=== PREGUNTAS ===
(1) Responde estas preguntas sobre el texto acerca de la agonía de Franco:
(a) ¿Dónde agonizó el general?
(b) ¿En qué año se aprobó la Ley de la Reforma Política?
(c) ¿En qué fecha asesinó ETA a Luis Carrero Blanco?
(2) Prosigue el texto sobre la agonía de Franco y de su régimen a partir de su última frase.

=== TEXTO PROPORCIONADO ===
====================

Entretanto, la última voluntad del generalísimo que redactó en vida, lo hizo ya en el hospital y no pasaba de una serie de consideraciones generales sobre el futuro político de España que tenían como objeto afianzar al rey Juan Carlos como jefe del Estado y cuyos máximos destinatarios eran los propios hombres del régimen. Nada sobre el Valle, su losa o el entierro. Después, agonizó en La Paz en medio de un cierto secretismo, al tiempo que el régimen seguía desmoronándose como el propio organismo del general.

Si los médicos se afanaban por arrancar los últimos signos vitales de un cuerpo que ya no daba más de sí, aquejado de infinidad de complicaciones, el régimen que había fundado en el lejanísimo 1936, cuando aún no había ni ganado la Guerra Civil, se venía abajo a pesar de los entusiastas más acérrimos del ‘búnker’. Aun quedarían dos largos e intensos años hasta el famoso ‘Hara-Kiri’ de las cortes franquistas y la aprobación de la Ley de la Reforma Política en 1977, pero lo cierto era que se moría sin remisión junto a su líder.

Los últimos meses de la vida de Franco fueron también una lenta agonía política. El asesinato por parte de ETA del almirante y presidente del Gobierno, Luis Carrero Blanco, el 21 de diciembre de 1973, había sido la primera gran ficha del derrumbe final del régimen. Sin Carrero, la conexión de Franco con la realidad del país y el ejercicio de gobierno se debilitó. Así se lo expresó a su ayudante de campo, el almirante Antonio Urcelay, pocas horas después del atentado: “Urcelay, me han cortado el último lazo que me unía al mundo” -Paul Preston, ‘Franco’, Ed. Debate-.

====================

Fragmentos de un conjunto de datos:

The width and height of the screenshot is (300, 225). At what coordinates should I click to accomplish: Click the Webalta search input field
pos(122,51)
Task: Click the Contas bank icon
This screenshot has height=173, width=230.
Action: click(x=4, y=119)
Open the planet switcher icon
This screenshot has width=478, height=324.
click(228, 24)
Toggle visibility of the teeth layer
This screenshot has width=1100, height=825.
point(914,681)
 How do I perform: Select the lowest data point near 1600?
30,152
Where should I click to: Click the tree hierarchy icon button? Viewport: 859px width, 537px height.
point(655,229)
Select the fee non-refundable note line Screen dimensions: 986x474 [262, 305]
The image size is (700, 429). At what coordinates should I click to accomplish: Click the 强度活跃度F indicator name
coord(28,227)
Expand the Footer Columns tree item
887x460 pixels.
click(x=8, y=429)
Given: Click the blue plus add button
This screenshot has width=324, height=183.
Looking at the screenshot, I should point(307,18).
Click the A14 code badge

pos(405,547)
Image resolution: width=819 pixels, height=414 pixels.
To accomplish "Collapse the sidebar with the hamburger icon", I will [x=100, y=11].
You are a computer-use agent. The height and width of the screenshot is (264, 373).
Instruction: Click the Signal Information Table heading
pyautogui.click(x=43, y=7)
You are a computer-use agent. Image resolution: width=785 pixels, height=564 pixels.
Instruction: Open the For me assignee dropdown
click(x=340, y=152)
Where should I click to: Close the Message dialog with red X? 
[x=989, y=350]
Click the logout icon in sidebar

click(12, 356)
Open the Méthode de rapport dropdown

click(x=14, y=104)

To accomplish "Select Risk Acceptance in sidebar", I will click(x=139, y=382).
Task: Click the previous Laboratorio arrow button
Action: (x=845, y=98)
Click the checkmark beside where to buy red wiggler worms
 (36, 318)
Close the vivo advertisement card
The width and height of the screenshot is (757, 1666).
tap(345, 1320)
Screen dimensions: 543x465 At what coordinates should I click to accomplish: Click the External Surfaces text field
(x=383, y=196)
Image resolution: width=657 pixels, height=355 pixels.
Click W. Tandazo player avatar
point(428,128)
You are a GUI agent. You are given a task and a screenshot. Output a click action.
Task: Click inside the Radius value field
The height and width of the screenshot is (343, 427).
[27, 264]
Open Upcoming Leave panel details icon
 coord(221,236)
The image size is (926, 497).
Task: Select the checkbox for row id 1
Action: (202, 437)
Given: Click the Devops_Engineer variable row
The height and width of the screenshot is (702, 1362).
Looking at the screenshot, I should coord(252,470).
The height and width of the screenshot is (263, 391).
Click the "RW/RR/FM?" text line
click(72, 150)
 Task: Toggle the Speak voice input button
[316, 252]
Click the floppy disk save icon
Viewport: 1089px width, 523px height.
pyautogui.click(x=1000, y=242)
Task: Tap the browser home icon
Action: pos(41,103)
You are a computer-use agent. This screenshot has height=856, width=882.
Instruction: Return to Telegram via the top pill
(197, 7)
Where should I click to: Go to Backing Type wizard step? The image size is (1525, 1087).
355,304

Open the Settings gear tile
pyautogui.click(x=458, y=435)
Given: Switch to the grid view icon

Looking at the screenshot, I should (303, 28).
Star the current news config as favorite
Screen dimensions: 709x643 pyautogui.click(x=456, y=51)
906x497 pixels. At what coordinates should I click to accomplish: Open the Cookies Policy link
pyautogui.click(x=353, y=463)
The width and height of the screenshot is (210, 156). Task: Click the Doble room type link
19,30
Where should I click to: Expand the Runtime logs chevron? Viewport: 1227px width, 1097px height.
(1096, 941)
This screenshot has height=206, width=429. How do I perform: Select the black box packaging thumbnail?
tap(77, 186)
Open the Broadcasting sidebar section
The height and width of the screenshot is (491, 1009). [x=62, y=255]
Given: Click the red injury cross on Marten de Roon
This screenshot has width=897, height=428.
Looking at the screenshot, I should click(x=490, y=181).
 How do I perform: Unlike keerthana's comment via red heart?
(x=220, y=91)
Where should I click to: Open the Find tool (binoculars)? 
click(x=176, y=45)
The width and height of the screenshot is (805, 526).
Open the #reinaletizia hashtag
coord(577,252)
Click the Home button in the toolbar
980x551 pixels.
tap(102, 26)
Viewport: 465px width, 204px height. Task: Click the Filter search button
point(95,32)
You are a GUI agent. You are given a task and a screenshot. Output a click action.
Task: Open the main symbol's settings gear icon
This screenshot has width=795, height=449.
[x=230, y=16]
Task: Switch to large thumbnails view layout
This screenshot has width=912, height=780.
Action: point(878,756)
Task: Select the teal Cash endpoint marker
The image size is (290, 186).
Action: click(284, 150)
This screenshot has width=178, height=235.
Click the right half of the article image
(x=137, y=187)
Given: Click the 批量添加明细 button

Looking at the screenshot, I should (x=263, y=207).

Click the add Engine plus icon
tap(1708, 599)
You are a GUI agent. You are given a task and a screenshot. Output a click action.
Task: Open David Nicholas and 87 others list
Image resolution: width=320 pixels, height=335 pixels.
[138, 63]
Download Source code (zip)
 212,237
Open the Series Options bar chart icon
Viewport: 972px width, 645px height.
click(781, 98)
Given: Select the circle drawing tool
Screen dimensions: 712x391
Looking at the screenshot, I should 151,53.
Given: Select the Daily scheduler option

====================

=== RESPUESTAS ===
(1)
(a) En La Paz.
(b) En 1977.
(c) El 21 de diciembre de 1973.

(2)
La mayor parte de ministros y allegados encontraban ya por entonces a Franco cada vez más desligado de la política, ocupado casi exclusivamente en su familia, ver la televisión, recibir algunas vistas y jugar a las cartas en el Azor. La enfermedad de Parkinson habría acentuado su declive hasta un punto preocupante. Tras la crisis de gobierno que se sucedió con la muerte de Carrero, la hermana del dictador, Pilar, habló con él sobre las listas de posibles sucesores que se discutían en los círculos políticos: “Cuando él preguntó que nombres contenían, el hijo de Pilar los leyó en voz alta. Su única reacción cuando lo interrogaron al respecto, fue decir: “Alguno me suena”, -Rogelió Baón, ‘La cara humana de un caudillo’, Ed. San Martín-.

Una vez que se asentó la opción de Carlos Arias Navarro como presidente del Gobierno y cuando se disipó el supuesto efecto aperturista del ‘espíritu del 12 de Febrero’, a finales de 1974, el régimen se encerró en sí mismo. Sin una posible reformulación después del fracaso de la ley de asociación política, las posibilidades de pervivencia eran escasas: Arias se chocó de frente con el país y el franquismo fue perdiendo los últimos apoyos que le quedaban. El colofón final de los últimos días del dictador fueron las últimas ejecuciones del 26 de septiembre contra tres miembros del comando del FRAP y dos de ETA político-militar y la ‘marcha verde’ que ordenó el rey Hassan II de Marruecos para ocupar el Sáhara, suficientemente gráficas por sí mismas. La primera, un intento de trasmitir la firmeza de un gobierno que se recibió como todo lo contrario y la segunda una verdadera muestra de la debilidad en la que se encontraba realmente.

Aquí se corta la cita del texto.